Para uma vaga de backend:

  • O que escolheria para fazer uma API RESTful de cadastro de pessoas, com cpf, email e telefone? Pode escolher java, kotlin, groovy com springboot, nodejs com fastify. Se vai usar um banco relacional como postgres ou não relacional como dynamodb, e pq escolheu um ou outro, qual a diferença entre eles. E dai vamos complicando o cenário aumento o throughput, dizendo que a API está lenta, demorando 2 segundos para responder uma request simples, onde avaliamos a experiência com modelagem, se seguiu formas normais, se sabe analisar necessidade de índices, se pensa em colocar uma read replica, se vai para uma estratégia de cache distribuido, se analisa o código da aplicação, em busca de leaks, procura erros de código. E como analisa isso, se além do log, têm vivência em alguma ferramenta de APM como newrelic, datadog, dynatrace. E dai em diante, como repassa isso para a equipe, se trabalha com code review, se pensa em melhorar o refinamento técnico durante a planning, se trás tech talks para elevar o nível dos devs, se propõe pair programming, ferramentas como lint, sonar, etc.

Tendo que fazer dois requests não dependentes para destinos externos, podem ser feitos em paralelo, e esperamos ouvir sobre CompletableFuture ou Promise.all por exemplo.

  • Qual foi o ultimo livro ou curso que vc fez? Assim consigo saber qual a frequência, e se a resposta sobre como estuda é verdadeira. Se consulta feeds de twitter, newsletter, medium, comunidades, livros, EADs, ou não.

A ideia é elevarmos o nível da entrevista. Em vez de ser uma roteiro lido de forma seca, onde preenchemos checkboxes.
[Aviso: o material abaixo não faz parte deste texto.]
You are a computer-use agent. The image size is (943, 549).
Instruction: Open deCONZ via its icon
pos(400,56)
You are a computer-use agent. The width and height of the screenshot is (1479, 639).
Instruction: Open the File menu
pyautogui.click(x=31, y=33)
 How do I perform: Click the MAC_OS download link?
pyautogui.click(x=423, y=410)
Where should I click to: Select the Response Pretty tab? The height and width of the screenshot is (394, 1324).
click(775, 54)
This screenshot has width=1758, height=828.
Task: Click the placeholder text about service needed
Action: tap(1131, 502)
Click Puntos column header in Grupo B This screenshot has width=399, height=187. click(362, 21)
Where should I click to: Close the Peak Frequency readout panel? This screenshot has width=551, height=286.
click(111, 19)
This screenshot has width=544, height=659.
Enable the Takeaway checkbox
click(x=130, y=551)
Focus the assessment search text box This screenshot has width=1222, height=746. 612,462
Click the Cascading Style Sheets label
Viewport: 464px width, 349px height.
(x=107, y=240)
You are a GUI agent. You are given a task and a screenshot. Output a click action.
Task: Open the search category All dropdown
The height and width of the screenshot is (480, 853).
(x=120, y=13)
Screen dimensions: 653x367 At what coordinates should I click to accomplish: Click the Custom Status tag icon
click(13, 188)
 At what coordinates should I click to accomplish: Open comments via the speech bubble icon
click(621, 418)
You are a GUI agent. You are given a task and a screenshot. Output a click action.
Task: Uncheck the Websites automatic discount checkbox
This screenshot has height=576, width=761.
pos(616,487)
Ao querer saber sobre scrum/kanban, pergunte como ele trabalha com o time, se eles fazem dailys se há retrospectivas, assim teremos uma conversa e não um interrogatório da policia civil.


Acima de tudo: respeite e saiba criar um ambiente saudável para extrair o máximo possível de informações, assim como dar segurança e fazer o candidato se interessar e querer trabalhar com você.